**Directions for this task**
Reproduce the entries that follow exactly, dropping each image.
[[ Source material open ]]
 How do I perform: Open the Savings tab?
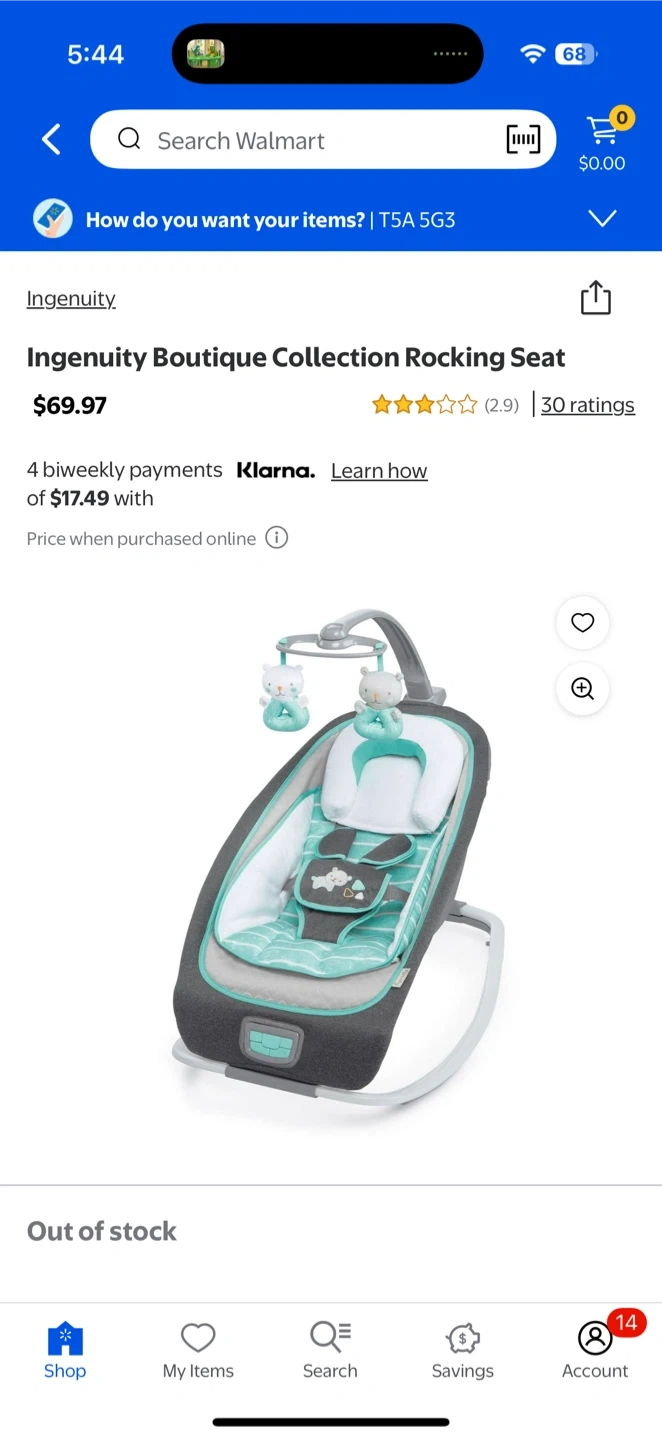(463, 1350)
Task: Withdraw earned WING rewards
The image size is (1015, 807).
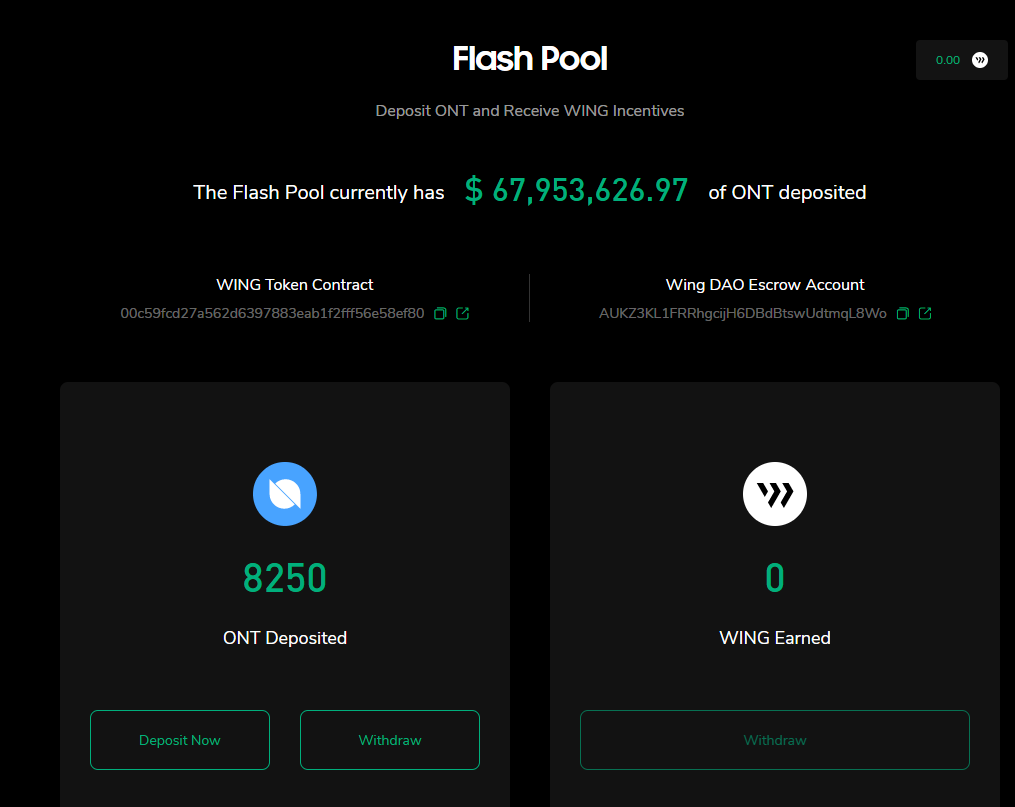Action: pos(775,740)
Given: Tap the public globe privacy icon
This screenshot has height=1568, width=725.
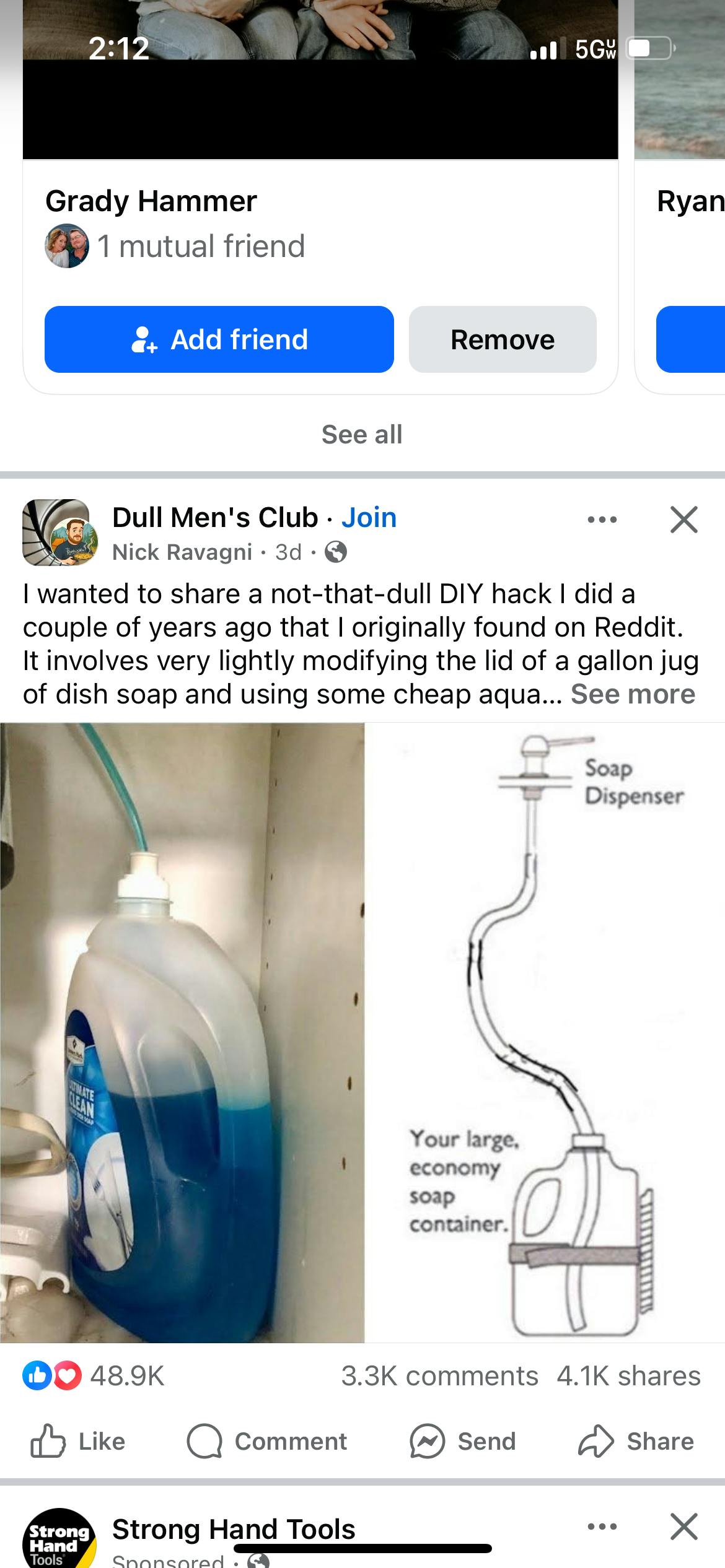Looking at the screenshot, I should click(336, 551).
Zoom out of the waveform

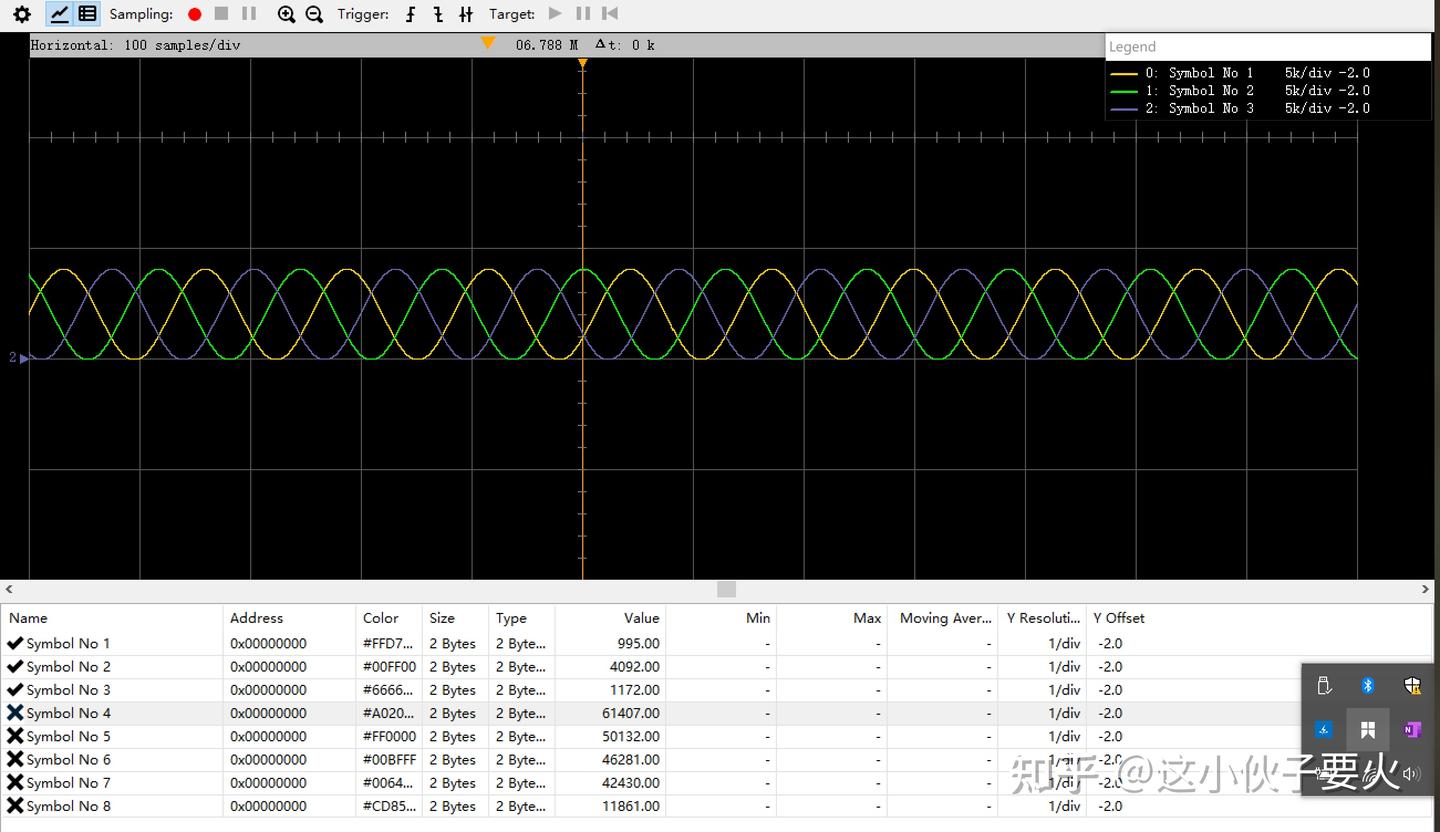(x=314, y=14)
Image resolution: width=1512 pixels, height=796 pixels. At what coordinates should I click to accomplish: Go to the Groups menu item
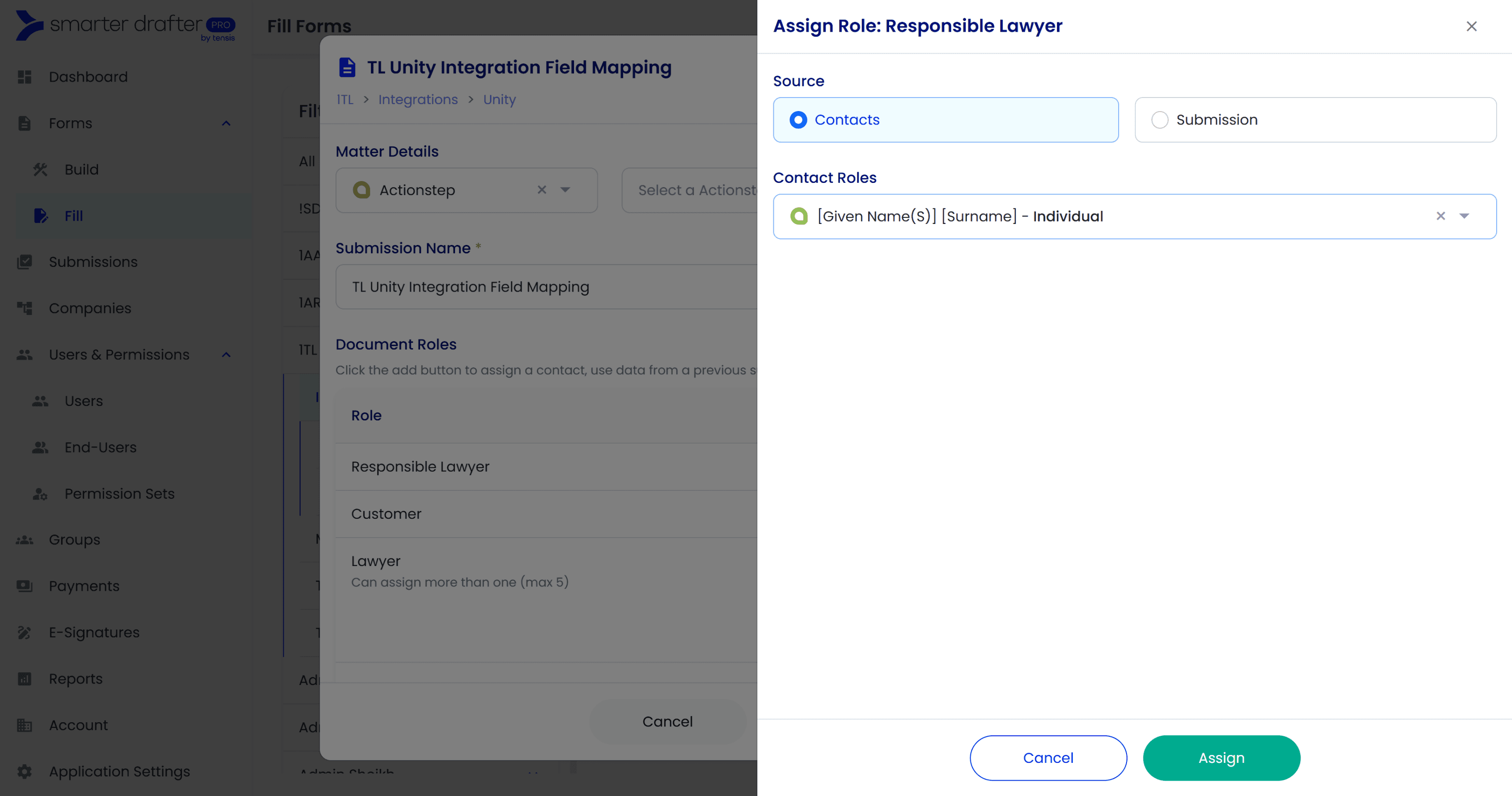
[[ Source material closed ]]
**Completed task**
 How do I perform: Open the Savings tab?
(463, 1350)
Task: Withdraw earned WING rewards
The image size is (1015, 807).
Action: pos(775,740)
Given: Tap the public globe privacy icon
This screenshot has height=1568, width=725.
Looking at the screenshot, I should click(336, 551).
Zoom out of the waveform

(x=314, y=14)
Image resolution: width=1512 pixels, height=796 pixels. At what coordinates should I click to accomplish: Go to the Groups menu item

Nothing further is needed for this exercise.